John Edwards admits paternity of Rielle Hunter's full video

The news -- first reported by Lisa Meyers on "The Today Show" -- that former North Carolina Sen. John Edwards has acknowledged fathering a child with his mistress is both sadly expected and devoid of any real political impact.

Edwards, after repeated denials on the campaign trail in 2008, said in a statement this morning that "I am Quinn's father", adding: "It was wrong for me ever to deny she was my daughter and hopefully one day, when she understands, she will forgive me."

Edwards' decision to acknowledge his paternity of a child with mistress Rielle Hunter comes just days before the expected release of a tell-all book penned by Andrew Young, a former Edwards aide who initially said that he was the father of Hunter's child.

The practical political effect of this admission is close to zero. Edwards' political career was over the minute he was forced to admit that he had repeatedly lied about an extramarital affair with Hunter.

Edwards' admission this morning seems likely to -- finally -- brings an end to a saga that has captured the public's attention for the better part of the last 18 months.

It is also a sordid final chapter in a political life that began with such promise just over a decade ago when Edwards ousted Sen. Lauch Faircloth (R) in a Senate race in the Tarheel State in 1998.
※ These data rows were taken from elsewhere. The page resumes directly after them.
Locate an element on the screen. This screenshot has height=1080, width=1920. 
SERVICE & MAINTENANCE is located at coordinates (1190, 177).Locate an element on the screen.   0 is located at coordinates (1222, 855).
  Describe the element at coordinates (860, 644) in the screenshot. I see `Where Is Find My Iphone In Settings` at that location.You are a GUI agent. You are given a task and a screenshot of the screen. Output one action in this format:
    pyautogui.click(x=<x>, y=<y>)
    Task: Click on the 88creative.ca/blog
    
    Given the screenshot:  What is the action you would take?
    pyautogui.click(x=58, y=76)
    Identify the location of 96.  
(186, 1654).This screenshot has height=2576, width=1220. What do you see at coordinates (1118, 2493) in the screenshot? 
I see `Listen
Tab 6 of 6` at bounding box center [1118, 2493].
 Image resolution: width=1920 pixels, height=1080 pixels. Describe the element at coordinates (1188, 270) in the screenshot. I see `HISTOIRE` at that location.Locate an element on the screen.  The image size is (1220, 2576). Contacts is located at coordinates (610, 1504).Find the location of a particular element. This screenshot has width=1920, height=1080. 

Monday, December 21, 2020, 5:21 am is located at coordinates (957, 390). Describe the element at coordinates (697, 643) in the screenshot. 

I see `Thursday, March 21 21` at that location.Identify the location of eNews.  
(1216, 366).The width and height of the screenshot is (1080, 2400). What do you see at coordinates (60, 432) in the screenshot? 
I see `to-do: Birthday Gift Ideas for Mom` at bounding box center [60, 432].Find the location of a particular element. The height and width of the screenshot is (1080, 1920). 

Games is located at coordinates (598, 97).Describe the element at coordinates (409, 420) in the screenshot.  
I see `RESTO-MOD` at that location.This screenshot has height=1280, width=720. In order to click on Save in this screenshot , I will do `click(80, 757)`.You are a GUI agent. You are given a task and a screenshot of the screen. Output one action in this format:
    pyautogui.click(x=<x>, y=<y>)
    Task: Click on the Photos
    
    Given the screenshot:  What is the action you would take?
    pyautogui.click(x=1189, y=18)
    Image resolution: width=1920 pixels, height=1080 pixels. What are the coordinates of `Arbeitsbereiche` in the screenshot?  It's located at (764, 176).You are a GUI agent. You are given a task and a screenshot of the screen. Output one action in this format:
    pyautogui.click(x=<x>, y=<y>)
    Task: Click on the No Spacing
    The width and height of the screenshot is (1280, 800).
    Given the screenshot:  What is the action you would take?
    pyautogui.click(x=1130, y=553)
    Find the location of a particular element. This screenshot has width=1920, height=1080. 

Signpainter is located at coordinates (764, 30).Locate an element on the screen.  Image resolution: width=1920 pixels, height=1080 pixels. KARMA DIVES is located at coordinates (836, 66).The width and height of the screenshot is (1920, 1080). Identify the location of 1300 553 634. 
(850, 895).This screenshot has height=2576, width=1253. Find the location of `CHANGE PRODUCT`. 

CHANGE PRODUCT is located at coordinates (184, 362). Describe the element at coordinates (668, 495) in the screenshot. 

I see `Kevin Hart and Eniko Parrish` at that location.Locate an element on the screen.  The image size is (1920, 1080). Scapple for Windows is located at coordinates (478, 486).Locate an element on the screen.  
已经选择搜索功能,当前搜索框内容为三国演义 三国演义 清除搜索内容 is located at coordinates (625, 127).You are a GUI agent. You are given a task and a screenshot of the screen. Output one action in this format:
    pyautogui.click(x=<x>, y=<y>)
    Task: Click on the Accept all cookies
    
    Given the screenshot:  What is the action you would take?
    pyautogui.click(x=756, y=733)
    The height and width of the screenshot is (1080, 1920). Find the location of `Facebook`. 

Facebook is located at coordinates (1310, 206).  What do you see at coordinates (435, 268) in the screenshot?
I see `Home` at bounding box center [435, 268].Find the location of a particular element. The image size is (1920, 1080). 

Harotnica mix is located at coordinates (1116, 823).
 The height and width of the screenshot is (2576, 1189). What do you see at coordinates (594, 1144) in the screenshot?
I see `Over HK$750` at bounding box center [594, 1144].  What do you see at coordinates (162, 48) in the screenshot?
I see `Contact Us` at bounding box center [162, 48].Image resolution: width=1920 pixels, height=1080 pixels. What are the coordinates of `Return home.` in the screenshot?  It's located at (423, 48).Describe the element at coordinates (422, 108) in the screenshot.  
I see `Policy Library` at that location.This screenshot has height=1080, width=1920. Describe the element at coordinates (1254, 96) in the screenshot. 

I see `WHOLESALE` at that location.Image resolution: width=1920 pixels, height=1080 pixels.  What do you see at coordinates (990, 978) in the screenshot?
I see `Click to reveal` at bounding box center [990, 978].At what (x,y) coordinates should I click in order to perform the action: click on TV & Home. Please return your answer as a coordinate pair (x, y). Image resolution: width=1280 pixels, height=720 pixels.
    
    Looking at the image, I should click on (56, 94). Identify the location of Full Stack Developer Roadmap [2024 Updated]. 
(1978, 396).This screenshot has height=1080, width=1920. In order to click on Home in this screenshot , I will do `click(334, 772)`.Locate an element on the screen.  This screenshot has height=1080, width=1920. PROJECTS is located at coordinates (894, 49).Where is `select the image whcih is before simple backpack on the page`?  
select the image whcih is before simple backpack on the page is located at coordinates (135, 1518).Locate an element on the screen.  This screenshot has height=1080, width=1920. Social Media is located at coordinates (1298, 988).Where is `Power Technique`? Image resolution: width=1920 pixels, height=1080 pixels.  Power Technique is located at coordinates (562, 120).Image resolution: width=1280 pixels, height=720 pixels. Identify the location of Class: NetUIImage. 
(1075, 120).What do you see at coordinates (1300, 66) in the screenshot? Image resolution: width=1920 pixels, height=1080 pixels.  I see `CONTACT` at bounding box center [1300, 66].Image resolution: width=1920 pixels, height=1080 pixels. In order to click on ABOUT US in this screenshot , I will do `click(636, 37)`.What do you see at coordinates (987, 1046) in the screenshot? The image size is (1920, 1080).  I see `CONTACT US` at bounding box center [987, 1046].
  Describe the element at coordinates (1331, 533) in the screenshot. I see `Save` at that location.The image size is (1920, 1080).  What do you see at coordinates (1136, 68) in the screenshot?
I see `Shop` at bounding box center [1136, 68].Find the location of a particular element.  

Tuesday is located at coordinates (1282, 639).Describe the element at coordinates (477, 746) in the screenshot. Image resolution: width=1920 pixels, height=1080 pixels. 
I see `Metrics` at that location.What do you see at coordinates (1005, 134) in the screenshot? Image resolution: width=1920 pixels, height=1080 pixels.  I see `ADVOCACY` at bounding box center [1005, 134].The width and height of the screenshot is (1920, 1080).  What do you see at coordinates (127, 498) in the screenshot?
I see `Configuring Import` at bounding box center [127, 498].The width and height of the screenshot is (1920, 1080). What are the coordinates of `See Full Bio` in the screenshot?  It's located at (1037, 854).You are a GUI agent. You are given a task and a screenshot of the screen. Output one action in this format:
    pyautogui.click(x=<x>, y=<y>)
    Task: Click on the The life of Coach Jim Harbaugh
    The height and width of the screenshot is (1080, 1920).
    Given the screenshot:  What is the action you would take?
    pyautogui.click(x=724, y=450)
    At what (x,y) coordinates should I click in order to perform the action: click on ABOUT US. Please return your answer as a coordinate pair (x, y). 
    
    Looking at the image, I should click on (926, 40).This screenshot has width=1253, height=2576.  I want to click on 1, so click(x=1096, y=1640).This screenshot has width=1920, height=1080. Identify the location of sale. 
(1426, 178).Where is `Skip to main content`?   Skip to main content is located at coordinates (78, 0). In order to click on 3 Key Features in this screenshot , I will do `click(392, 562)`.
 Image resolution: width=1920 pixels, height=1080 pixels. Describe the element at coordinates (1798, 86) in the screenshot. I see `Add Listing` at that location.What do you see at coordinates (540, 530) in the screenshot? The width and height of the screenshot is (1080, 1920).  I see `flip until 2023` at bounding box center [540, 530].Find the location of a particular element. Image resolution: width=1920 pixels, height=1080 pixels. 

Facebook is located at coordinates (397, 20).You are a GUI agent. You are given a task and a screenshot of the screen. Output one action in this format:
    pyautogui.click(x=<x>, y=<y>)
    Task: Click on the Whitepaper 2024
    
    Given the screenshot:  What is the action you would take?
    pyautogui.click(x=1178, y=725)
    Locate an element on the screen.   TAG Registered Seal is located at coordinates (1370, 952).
Just six years later, Edwards launched a longshot bid for president but caught on with Iowa voters who propelled him to a surprising second place finish in the Iowa caucuses. He performed so well on the campaign trail that Massachusetts Sen. John Kerry chose Edwards as his vice presidential running mate for the 2004 general election.

After the ticket's loss, Edwards never stopped running -- working to re-position himself to the ideological left by apologizing for his vote in favor of the Iraq war resolution and cozying up to organized labor.

Despite his proven strength in Iowa, Edwards was never able to compete financially with then Sens. Barack Obama and Hillary Rodham Clinton in the 2008 presidential contest.

Prior to the revelations regarding his affair, he was mentioned as a possible Attorney General in the Obama Administration although those close to the President insist Edwards was never on their radar for the post.